Embora a Páscoa tenha um significado religioso, na cultura de vários países a entrega de ovos de chocolate tornou-se um símbolo deste período. Como resultado da alta procura pelo presente, supermercados costumam oferecer milhares de unidades durante longas semanas. No entanto, é comum que alguns produtos não sejam comercializados, fator que pode gerar dúvidas entre as pessoas.
Quando os ovos de Páscoa não são vendidos, os comerciantes adotam uma série de estratégias para evitar danos financeiros e desperdício de alimento. Um dos principais mecanismos diz respeito à realização de liquidações após o período de celebração, fator que geralmente ajuda a esgotar as unidades dispostas nas prateleiras.

A redução dos valores normalmente comercializados ocorre especialmente devido à perda do apelo comercial. Um outro caminho adotado pelos supermercados diz respeito a um acordo prévio com os fabricantes. Em resumo, dependendo do contrato, os chocolates que não forem vendidos podem retornar aos centros de distribuição, sendo destinados para outros fins.
Por último, mas não menos importante, está em dar uma nova “cara” para os ovos. Isso porque é comum que algumas pessoas comprem os produtos para derretê-los e transformá-los em outras mercadorias, como barras, bombons ou recheios para novos alimentos. De modo geral, esse percurso permite reduzir perdas e otimizar o uso da matéria-prima.
Ovos de Páscoa também podem gerar empatia
Por se tratar de um produto altamente sazonal, em que a demanda se concentra em poucos dias do ano, os comerciantes costumam arrecadar muito dinheiro com a venda. Nesse cenário, alguns varejistas também adotam uma prática mais afetiva, doando as unidades restantes de ovos de chocolate para instituições de caridade, escolas ou projetos sociais.
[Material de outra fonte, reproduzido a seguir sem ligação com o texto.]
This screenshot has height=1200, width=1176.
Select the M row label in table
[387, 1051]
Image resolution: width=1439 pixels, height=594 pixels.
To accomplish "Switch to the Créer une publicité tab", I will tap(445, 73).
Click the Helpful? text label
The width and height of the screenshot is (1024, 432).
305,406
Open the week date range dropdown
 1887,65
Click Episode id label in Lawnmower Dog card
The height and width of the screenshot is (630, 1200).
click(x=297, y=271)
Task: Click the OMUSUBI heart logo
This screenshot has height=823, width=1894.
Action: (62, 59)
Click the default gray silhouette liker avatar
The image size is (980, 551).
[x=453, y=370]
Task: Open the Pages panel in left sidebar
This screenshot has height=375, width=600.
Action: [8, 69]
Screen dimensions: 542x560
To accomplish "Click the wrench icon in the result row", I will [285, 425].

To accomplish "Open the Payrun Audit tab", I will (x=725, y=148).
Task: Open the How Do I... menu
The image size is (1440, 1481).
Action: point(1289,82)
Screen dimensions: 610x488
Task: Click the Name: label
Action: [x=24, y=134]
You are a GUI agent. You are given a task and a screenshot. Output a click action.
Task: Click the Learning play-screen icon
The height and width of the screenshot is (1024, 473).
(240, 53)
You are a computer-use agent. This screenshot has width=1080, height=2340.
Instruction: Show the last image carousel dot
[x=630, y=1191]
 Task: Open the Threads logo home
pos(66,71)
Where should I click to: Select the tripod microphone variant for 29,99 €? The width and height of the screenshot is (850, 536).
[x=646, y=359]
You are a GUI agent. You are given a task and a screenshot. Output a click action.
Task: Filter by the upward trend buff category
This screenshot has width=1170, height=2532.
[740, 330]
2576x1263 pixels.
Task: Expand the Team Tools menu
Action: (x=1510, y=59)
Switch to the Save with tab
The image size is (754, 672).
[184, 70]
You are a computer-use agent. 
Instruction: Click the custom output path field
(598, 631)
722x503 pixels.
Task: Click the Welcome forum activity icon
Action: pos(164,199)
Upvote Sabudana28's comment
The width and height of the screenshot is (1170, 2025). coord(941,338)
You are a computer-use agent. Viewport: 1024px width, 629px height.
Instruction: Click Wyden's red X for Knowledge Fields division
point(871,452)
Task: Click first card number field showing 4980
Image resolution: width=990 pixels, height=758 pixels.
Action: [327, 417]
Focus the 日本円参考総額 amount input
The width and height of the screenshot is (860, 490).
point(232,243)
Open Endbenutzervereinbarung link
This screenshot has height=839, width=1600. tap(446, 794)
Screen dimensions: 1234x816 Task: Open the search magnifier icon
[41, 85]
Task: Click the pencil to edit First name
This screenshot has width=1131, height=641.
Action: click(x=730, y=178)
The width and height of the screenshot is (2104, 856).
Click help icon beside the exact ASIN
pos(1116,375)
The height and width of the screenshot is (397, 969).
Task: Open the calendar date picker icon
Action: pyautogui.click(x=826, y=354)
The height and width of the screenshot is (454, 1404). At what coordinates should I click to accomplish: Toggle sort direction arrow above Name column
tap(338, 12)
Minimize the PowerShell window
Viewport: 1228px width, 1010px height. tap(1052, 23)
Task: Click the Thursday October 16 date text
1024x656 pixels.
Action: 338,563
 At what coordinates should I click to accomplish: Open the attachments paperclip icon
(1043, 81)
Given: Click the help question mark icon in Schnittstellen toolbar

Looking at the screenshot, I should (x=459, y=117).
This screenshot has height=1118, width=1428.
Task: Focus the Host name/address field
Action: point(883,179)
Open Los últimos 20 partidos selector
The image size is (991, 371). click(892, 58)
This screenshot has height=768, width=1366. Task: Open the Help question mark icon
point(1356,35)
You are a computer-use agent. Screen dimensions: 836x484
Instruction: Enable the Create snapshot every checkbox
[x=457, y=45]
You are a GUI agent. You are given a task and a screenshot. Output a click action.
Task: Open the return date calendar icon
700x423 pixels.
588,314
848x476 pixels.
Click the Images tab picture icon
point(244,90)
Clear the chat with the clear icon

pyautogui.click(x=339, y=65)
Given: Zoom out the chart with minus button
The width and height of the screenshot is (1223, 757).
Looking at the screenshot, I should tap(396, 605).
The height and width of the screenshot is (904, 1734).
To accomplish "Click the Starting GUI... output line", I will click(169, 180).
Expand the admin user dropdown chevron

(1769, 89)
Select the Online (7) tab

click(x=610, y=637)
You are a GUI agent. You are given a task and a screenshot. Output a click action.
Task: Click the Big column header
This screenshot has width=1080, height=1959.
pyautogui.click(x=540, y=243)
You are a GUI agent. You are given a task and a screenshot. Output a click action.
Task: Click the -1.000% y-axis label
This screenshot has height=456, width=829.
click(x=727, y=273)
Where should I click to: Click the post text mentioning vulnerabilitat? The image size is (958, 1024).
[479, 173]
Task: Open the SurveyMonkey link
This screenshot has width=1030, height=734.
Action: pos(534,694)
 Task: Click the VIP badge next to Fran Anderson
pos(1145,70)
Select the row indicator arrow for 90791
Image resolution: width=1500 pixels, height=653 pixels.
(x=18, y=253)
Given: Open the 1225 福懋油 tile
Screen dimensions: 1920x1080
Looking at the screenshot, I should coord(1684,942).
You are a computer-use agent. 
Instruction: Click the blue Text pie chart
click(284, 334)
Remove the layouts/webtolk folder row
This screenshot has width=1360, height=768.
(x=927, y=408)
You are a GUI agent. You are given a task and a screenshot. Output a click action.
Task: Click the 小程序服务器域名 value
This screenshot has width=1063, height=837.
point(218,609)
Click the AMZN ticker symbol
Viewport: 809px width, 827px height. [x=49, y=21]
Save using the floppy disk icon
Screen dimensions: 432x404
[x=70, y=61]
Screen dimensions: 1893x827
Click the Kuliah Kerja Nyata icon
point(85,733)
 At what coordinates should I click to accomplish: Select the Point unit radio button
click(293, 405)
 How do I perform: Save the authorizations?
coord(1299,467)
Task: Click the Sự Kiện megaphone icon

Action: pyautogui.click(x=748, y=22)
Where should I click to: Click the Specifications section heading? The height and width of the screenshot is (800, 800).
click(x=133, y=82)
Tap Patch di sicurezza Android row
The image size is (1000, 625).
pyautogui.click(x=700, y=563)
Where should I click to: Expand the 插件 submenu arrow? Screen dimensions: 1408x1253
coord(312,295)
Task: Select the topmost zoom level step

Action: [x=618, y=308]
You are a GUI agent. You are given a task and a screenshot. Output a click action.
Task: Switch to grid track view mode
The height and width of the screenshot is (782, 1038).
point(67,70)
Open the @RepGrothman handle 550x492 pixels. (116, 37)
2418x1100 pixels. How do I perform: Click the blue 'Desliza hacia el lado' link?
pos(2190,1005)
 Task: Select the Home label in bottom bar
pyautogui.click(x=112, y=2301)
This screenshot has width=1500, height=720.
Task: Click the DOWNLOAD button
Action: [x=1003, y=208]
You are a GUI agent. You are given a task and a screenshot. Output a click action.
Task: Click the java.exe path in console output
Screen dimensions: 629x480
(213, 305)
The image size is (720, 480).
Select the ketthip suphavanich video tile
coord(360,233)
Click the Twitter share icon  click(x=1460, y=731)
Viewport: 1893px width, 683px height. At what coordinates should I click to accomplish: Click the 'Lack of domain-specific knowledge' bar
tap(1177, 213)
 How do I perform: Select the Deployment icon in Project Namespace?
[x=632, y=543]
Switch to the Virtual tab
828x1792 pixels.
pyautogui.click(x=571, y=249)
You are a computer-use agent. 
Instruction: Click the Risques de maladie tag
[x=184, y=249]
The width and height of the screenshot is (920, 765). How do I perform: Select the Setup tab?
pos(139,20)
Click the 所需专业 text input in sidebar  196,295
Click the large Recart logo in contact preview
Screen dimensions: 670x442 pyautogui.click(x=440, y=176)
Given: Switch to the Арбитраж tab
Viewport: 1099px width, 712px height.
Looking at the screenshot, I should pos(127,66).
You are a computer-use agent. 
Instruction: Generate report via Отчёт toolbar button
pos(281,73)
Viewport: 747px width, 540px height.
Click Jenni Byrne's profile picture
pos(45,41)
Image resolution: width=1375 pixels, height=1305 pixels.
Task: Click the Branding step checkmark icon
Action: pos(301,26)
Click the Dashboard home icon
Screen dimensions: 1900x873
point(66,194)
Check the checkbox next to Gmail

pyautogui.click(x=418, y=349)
Essa ação tem a finalidade de reduzir os prejuízos, além de fazer a felicidade daquelas pessoas que não reúnem condições financeiras de adquirir um chocolate nas prateleiras dos supermercados. Porém, é válido destacar que o descarte de algumas unidades também pode ser acionado, tendo em vista que alguns produtos podem estar vencidos, danificados ou estarem impróprios para o consumo.